• _EXTRACTED DATA_:

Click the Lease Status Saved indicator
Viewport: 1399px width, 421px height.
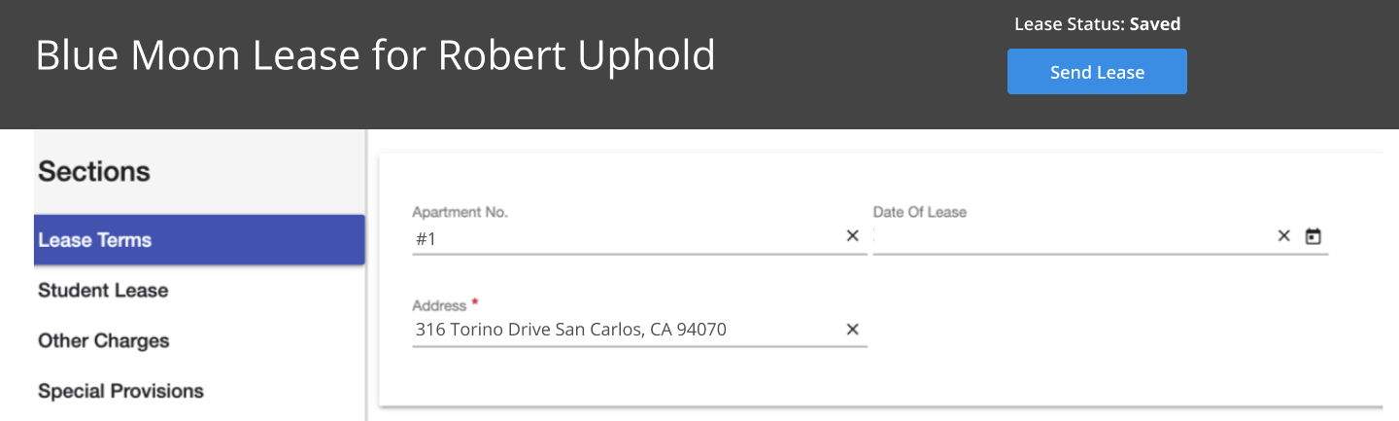1097,24

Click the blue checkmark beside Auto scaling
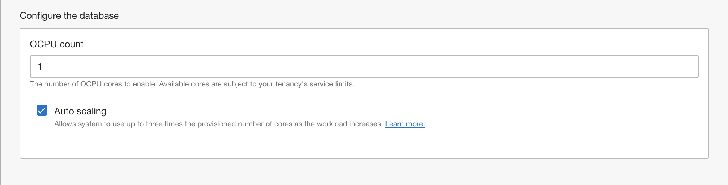tap(42, 110)
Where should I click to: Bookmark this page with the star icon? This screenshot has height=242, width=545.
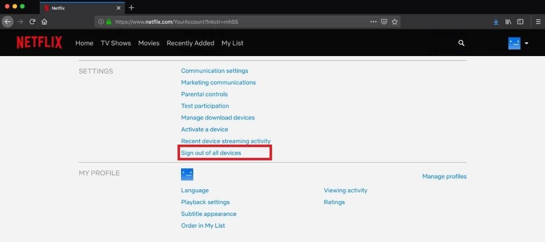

• _WHAT IS REQUIRED_: Pull out the text lines of every record above and reproduce them verbatim, omitting the pictures.

• _PROBLEM SOLUTION_:
Click the Lease Status Saved indicator
Viewport: 1399px width, 421px height.
1097,24

Click the blue checkmark beside Auto scaling
tap(42, 110)
Where should I click to: Bookmark this page with the star icon? This screenshot has height=242, width=545.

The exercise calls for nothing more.